What to produce: Copy word for word the part of the New York gas unbundling text that runs from "The NYPSC directed" up to and including "for their services.".

Supplied passage:

================================

Retail Unbundling - New York

Status: The state has comprehensive unbundling programs for its residential gas customers.

Overview: Natural gas unbundling is operational statewide in New York, with the exception of a few small utility companies representing less than 1 percent of residential and small commercial customers. According to the New York State Public Service Commission (NYPSC), 7.3 percent of residential customers were purchasing natural gas from marketers as of October 2004, which is virtually unchanged from participation rates since 2001 (7.1 percent as of December 2003, 7.6 percent in December 2002, and 7.4 percent in December 2001). Only 1.8 percent were participating in December 1999. The NYPSC issued regulations and published its plan of comprehensive unbundling in the state on November 3, 1998. At that time, the NYPSC estimated that it would take 3 to 7 years to get utilities completely out of the merchant function. In mid-July 2001, a preliminary report by two administrative law judges indicated that the process would take much longer than originally expected, as the pipeline infrastructure was deemed inadequate to support a competitive retail market for pipeline capacity at this time. The report claimed that the only competitive market at that time was the commodity market for nonresidential gas customers. Large commercial and industrial customers have been able to purchase and transport their own gas supplies since the mid 1980s. According to the NYPSC, nearly 100 percent of the state’s largest gas customers in 2004 are being supplied by marketers.

Several actions were taken by the NYPSC during 2004 in an effort to accelerate the state’s transition to a competitive retail energy market. In August 2004, the NYPSC issued two policy statements that affirm the commission’s commitment to customer choice and outline strategies to boost participation in competitive markets. These strategies include: opening all utility retail functions (except delivery) to competition, expanding consumer education programs, continuing the option for suppliers to have utilities handle billing, and encouraging aggregation programs and utility-specific programs that help customers switch to third-party suppliers. In particular, utilities were encouraged to replicate Orange & Rockland’s successful Switch and Save program (since renamed PowerSwitch). Among the program’s features is the utility purchase of suppliers’ accounts receivable without recourse, which simplifies suppliers’ operations and eliminates their need to perform credit checks. In return suppliers in the program offer a guaranteed discount (currently 7 percent) to participating customers for a 2-month period and agree to take all residential and small commercial customers that are referred by the utility. Customers are assigned randomly to participating suppliers. According to the NYPSC, nearly one-third of Orange & Rockland’s gas and electric customers have switched to third-party suppliers since the program’s start in August 2000.

The NYPSC directed utilities to limit their long-term supply contracts to the minimum needed to ensure reliable service. Marketers can either take assignment of LDC-contracted capacity or contract directly with the pipeline company. The LDC has the first right to purchase marketer capacity if the marketer exits the market. If an LDC holds capacity on behalf of a marketer, the marketer should be expected to make a commitment to take the capacity for the specified period. A companion order to the policy statement on unbundling and rate-setting guidelines required utilities to conduct comprehensive cost-of-service analyses that separate costs for competitive and noncompetitive services so that marketers can more accurately determine a competitive rate for their services.

================================

Available data:
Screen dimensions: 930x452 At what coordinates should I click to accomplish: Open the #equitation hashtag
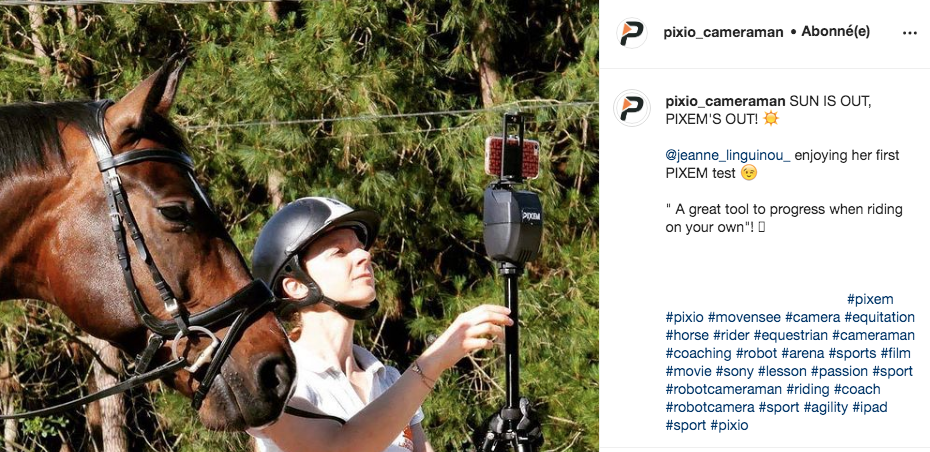coord(879,317)

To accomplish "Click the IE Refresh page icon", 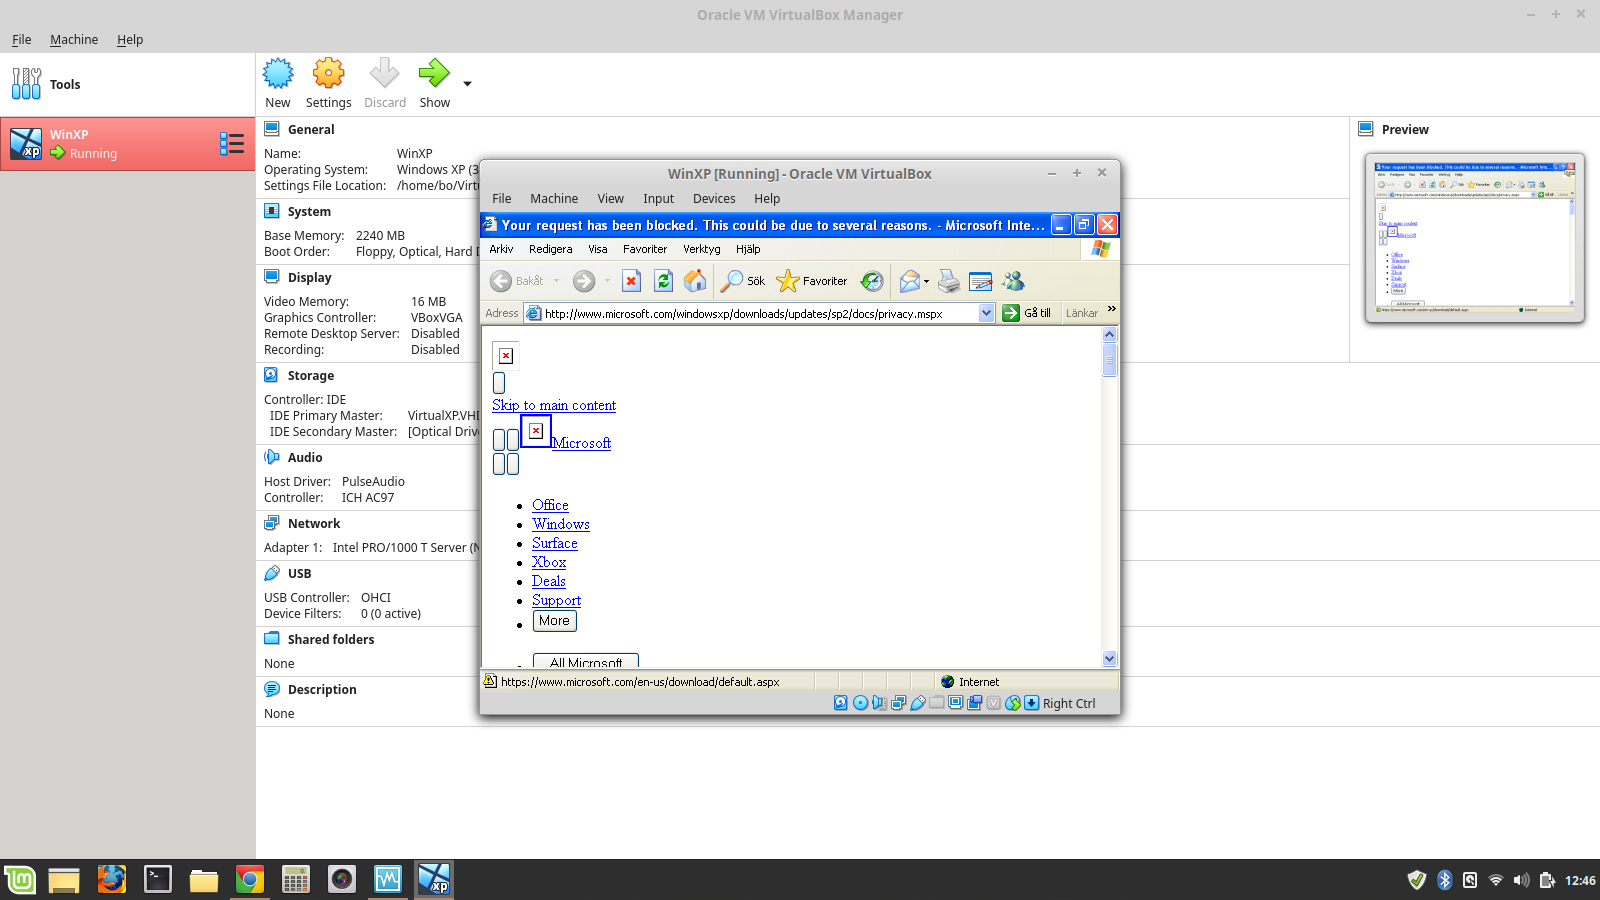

================================

Answer to this exercise:
The NYPSC directed utilities to limit their long-term supply contracts to the minimum needed to ensure reliable service. Marketers can either take assignment of LDC-contracted capacity or contract directly with the pipeline company. The LDC has the first right to purchase marketer capacity if the marketer exits the market. If an LDC holds capacity on behalf of a marketer, the marketer should be expected to make a commitment to take the capacity for the specified period. A companion order to the policy statement on unbundling and rate-setting guidelines required utilities to conduct comprehensive cost-of-service analyses that separate costs for competitive and noncompetitive services so that marketers can more accurately determine a competitive rate for their services.